Ce communiqué est signé par Sophie et Damien Lutz, parents de Philippine, âgée de 8 ans, microcéphale et polyhandicapée, porte-paroles du Collectif contre l'Handiphobie.

De son côté l’Office chrétien des handicapés a publié un communiqué, où il s’interroge sur la souffrance et la solitude de Lydie Debaine, « qui s’est peu à peu laissée enfermer dans une relation exclusive avec sa fille, ne trouvant aucun soutien ajusté, et craignant que sa fille soit mal traitée dans le seul établissement qu’elle ait pu trouver. » L’OCH est révolté par la violence faite aux handicapés, dans une société où « la vie d’une personne gravement malade ou handicapée est un non sens ».
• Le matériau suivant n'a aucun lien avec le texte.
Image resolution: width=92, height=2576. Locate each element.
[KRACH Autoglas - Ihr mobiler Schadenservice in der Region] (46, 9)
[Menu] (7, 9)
Et l’OCH rappelle être né à la suite d’un procès analogue :
« Il y a presque 50 ans, il y eut en Belgique ce qu’on a appelé “le procès de Liège”. Là aussi, l’acquittement de parents qui avaient tué leur fille gravement handicapée. Des scènes de liesse dans la rue avaient accompagné ce verdict. La violence de cet événement provoqua un grand sursaut des sociétés belge et française, manifestant un mouvement de solidarité à l’égard des personnes gravement atteintes et de leurs parents. Très concrètement alors, Marie-Hélène Mathieu fonda l’Office chrétien des personnes handicapées (OCH) pour soutenir les familles, susciter des réponses à leurs besoins, apporter un éclairage sur la valeur sacrée de la personne handicapée et sa place dans la société.
Aujourd’hui comme il y a 50 ans, d’un mal peut sortir un bien : le « oui » à la vie de toute personne, quelles que soient ses limites, l’appel à l’engagement de chacun et de toute la société pour son accompagnement, en particulier par la création de lieux de vie. »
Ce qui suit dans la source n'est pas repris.